文明の足跡は、時に地上からではその姿を捉えきれないほど巨大だ。
荒涼とした砂漠、広大な湿地、そして地図から抹消された禁忌の土地── 広大な大地に刻まれた幾何学模様や巨大な紋章は、空からの視点を得て初めてその全貌を現す。
それらは古代人の祈りなのか、国家機密の演習場なのか、あるいは権力者の狂気なのか。
地上からはただの不毛な荒野にしか見えない場所に、不自然なほどの意思を持って刻まれた巨大な大地の記憶。
ここでは Googleマップで確認できる地上に刻まれた「謎の巨大幾何学」 を10カ所紹介する。
ゴビ砂漠の巨大グリッド
中国・ゴビ砂漠の荒野に突如現れる巨大な白い格子状の線群。 衛星写真から発見され、軍事演習場や兵器テストの標的とも噂される不気味な巨大迷宮。

カザフスタンの巨大五芒星
トボル川のほとり、無人の荒野に鮮明に刻まれた直径約360メートルの巨大な五芒星。 ソビエト時代の未完の施設跡とされるが、その異様な光景は今も様々な不穏な噂を呼んでいる。

トノパー砂漠の巨大同心円
アメリカ・ネバダ州の砂漠地帯に穿たれた、正確無比な同心円状の巨大パターン。 冷戦期における弾道ミサイルや光学機器の計測用標的として大地に刻まれた「巨大な眼」。

エレンホトの仏手印
内モンゴル自治区の荒野に突如として現れる、大地を力強く掴む巨大な右手の掌郭。 広大な砂漠の中にポツリと刻まれた、現代の地上絵とも言える巨大な現代アートの真実。

リシャット構造(サハラの眼)
モーリタニアのサハラ砂漠に存在する、直径約40キロメートルにおよぶ同心円状の巨大地形。 宇宙空間からしか全体像が把握できないその姿から、「サハラの眼」や伝説のアトランティス跡とも称される。

キング・ハリド軍事都市の幾何学
サウジアラビアの砂漠地帯に造られた、八角形の幾何学模様が整然と並ぶ防衛都市。 上空から見るとまるで巨大な機械の内部基板や紋章のように完璧な美しさを見せる。

デザート・ブレス
エジプト・エル・グーナ近くの紅海沿岸の砂漠に描かれた、巨大な二重螺旋の円錐群。 広大な砂漠のキャンバスに渦巻く幾何学が、時間の経過とともに風化していくインタラクティブな地上アート。

アタカマの巨人
チリのアタカマ砂漠の山肌に大きく描かれた、全高約119メートルの異様な人型地上絵。 古代のインカ文明以前に描かれ、当時の気象予測や農耕カレンダーとして使われたとされている。

バンド・オブ・ホールズ
ペルーのピスコ渓谷に沿って、山肌を埋め尽くすように穿たれた数千個もの謎の穴の列。 何のために、誰がこれほど大量の虚無を大地に穿ったのか、今なお明確な答えが出ていない怪座標。

ガイブ・リップス
スーダン北ダーフール州の砂漠地帯に浮かび上がる、人間の唇そのものの形をした丘陵。 植生と砂の侵食が偶然生み出した奇跡的な自然の造形であり、空から見た地球の密やかな表情。

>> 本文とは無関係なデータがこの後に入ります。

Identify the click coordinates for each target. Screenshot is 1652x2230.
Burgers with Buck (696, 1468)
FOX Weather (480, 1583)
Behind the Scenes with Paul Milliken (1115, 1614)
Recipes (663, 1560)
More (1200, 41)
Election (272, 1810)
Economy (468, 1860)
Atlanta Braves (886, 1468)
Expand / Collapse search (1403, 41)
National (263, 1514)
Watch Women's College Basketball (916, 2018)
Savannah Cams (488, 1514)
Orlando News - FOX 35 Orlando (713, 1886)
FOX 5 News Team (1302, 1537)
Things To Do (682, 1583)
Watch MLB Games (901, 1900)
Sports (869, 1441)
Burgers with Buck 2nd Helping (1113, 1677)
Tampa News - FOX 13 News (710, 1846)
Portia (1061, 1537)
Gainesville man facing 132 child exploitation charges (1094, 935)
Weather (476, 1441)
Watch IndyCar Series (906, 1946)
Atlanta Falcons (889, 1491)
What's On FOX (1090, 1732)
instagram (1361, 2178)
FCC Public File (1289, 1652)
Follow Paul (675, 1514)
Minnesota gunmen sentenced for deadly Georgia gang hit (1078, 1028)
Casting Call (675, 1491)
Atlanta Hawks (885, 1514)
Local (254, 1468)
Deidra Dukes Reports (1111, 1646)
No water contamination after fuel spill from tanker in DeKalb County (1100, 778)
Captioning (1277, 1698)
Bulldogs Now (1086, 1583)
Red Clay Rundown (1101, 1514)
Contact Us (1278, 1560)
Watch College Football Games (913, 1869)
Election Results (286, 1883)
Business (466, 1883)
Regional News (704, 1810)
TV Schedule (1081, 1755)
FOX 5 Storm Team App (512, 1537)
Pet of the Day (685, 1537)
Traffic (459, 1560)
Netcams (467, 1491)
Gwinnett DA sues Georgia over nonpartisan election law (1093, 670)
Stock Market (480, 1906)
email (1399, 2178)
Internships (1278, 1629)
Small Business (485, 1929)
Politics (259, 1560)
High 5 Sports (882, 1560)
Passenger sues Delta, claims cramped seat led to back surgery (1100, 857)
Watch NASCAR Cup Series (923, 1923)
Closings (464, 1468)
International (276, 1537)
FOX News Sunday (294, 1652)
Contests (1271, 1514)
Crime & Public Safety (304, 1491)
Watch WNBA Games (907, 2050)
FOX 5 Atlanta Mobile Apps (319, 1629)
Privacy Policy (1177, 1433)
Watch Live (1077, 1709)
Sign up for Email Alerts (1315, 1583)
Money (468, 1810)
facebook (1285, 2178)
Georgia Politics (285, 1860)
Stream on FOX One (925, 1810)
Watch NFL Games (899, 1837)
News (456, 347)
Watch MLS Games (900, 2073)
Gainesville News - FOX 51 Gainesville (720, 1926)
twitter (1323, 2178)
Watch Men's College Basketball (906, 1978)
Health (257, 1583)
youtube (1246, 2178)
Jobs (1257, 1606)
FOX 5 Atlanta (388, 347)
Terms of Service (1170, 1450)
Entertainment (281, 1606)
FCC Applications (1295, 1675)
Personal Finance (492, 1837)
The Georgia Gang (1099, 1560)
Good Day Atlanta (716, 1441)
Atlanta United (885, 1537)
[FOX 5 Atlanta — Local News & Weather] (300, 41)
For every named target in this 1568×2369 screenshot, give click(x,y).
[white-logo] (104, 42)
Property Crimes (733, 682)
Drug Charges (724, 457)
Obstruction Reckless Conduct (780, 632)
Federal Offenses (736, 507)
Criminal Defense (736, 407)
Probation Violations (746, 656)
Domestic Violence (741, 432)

大地に刻まれた巨大な輪郭は、人間と地球が交差した軌跡だ。
そしてそれらは、時代の変化とともにゆっくりと砂に埋もれ、消えていく。
画面越しに見下ろすその景色は、私たちが普段立つ地面の、もう一つの素顔を見せている。
大地の意図は、今も空からの視線だけを待ち続けている。